__GIVEN DATA__:

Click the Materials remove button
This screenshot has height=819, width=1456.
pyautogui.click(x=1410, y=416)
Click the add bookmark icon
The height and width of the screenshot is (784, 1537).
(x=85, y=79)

__WHAT YOU NEED TO DO__: Type out the entries exactly as they appear above.

__RESPONSE AREA__:
Click the Materials remove button
This screenshot has height=819, width=1456.
pyautogui.click(x=1410, y=416)
Click the add bookmark icon
The height and width of the screenshot is (784, 1537).
(x=85, y=79)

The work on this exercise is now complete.